First, the unmourned death of Slobodan Milosevic in his prison cell in The Hague unceremoniously ended the saga of the bloodshed in the Balkans between 1991 and 1995. Milosevic comes across clearly to the world, finally, as merely an ethnic opportunist pitting Serbs against the world in order to hold power in a collapsing Yugoslavia.
But it was the actions of the West in response to this first holocaust in Europe since World War II that led to the Iraq war. We Americans were not any heroes, as at least 250,000 people were killed by Milosevic's marauders, but it was the Western Europeans who came out as the quintessential cowards: As country after country sent in "even-handed" peacekeepers, who pretended that both sides were equally at fault, Europe gave Serbia the go-ahead to ethnically cleanse the Balkans.
Ideological advisers
It was that picture of a Europe supposedly in decline -- obviously in denial about the use of power -- that led in great part to the Bush administration's later invasion in the Middle East. It led its leading ideological advisers, the neocons, to swell with pride that America could "do it" in Iraq, whereas "Old Europe" could do nothing, anywhere. Thus, the triumphant march to Baghdad on March 19, 2003.
Now, fast-forward to Baghdad today.

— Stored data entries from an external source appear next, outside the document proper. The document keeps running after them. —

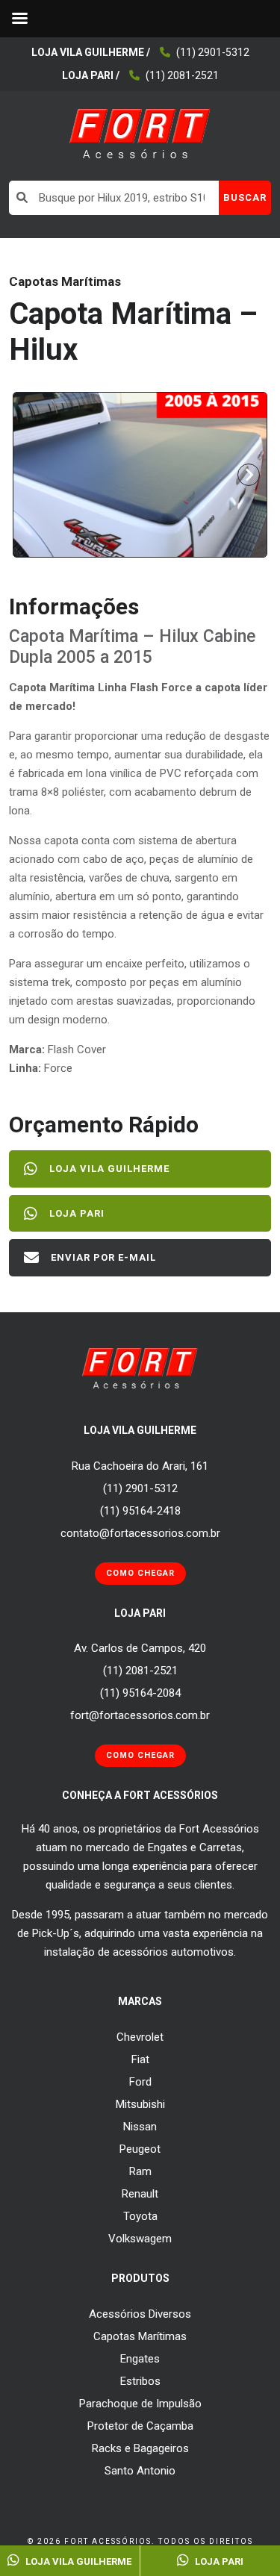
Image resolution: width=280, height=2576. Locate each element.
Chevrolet (140, 2037)
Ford (140, 2082)
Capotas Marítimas (140, 2336)
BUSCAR (245, 197)
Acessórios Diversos (140, 2314)
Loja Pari (77, 1213)
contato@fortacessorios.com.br (140, 1533)
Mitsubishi (140, 2104)
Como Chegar (140, 1573)
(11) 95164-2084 (140, 1693)
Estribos (140, 2381)
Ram (140, 2171)
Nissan (140, 2126)
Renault (140, 2194)
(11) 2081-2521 (182, 75)
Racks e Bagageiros (140, 2448)
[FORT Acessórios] (140, 133)
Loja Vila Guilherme (109, 1168)
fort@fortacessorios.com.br (140, 1715)
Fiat (140, 2059)
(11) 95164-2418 (140, 1511)
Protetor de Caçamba (140, 2426)
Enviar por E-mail (103, 1257)
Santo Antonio (140, 2470)
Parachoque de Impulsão (140, 2403)
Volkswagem (140, 2238)
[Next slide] (248, 475)
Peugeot (140, 2149)
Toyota (140, 2216)
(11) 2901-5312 (212, 52)
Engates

As the war that was to end in six months totters on the brink of civil war three bitter years later, where does the United States stand now with regard to the Bush administration's policy of using force unilaterally, of cutting out allies and of utter disdain for cultural or historical realities?
Well, the president says that a relatively democratic, relatively peaceful Iraq is still possible; but then you hear the generals ...
"We are not killing them faster than they are being created," Brig. Gen. Robert L. Caslen, the Pentagon's deputy director for the war on terrorism, soberly told the Woodrow Wilson Center last week, warning that the war could take decades to resolve. Indeed, more and more military and civilian analysts are saying that Iraq already is IN a civil war; in the polls, 77 percent of Americans now agree.
Over these last three years, the core ideological tenets of the administration have tumbled over themselves like Vietnam's infamous "dominos." First, the great six-month period of glory went; then the much-awaited cries of welcome were little heard; the idea of instant democracy got lost in cruel reality; and finally we end up where we are now, trying to give artificial "roots" to an artificial government, while fearful Iraqis return to their old roots for safety in the chaos.
Finally, most moderate Arab countries are left shaking their heads, as the United States, riven with administration-inspired fear of Arabs, turns down a moderate and promising economic partner, Dubai, in the failing ports deal, exactly the kind of country we should encourage.
United Europe
But there is one more failed tenet. It was particularly Vice President Dick Cheney's favorite -- that with such massive use of power, the United States would/could/should stand alone as "the" power of the world, assailed by no one. Instead, you see other centers of power asserting themselves everywhere -- and inevitably: Iran, awakened by the U.S. invasion next door, talking to Venezuela; China becoming the major power in Asia; a united Europe going its own way.
What do we do next? How do we get out? Even I, who was prematurely against the Iraq war by about nine months, if only because I knew the country's bitter history, do not now favor abandoning the country to its poisonous internal anarchy.
In this case, today's viewpoint of the generals is probably correct: Gradually pull out, hope against hope that the Iraqis can secure themselves now that we've destroyed the institutions they had, and in time put this behind us, another semi-Vietnam.
But the problem is that, even while the talk is far more genteel and diplomatic under Secretary of State Condoleezza Rice, the ultimate goals of the administration remain the same.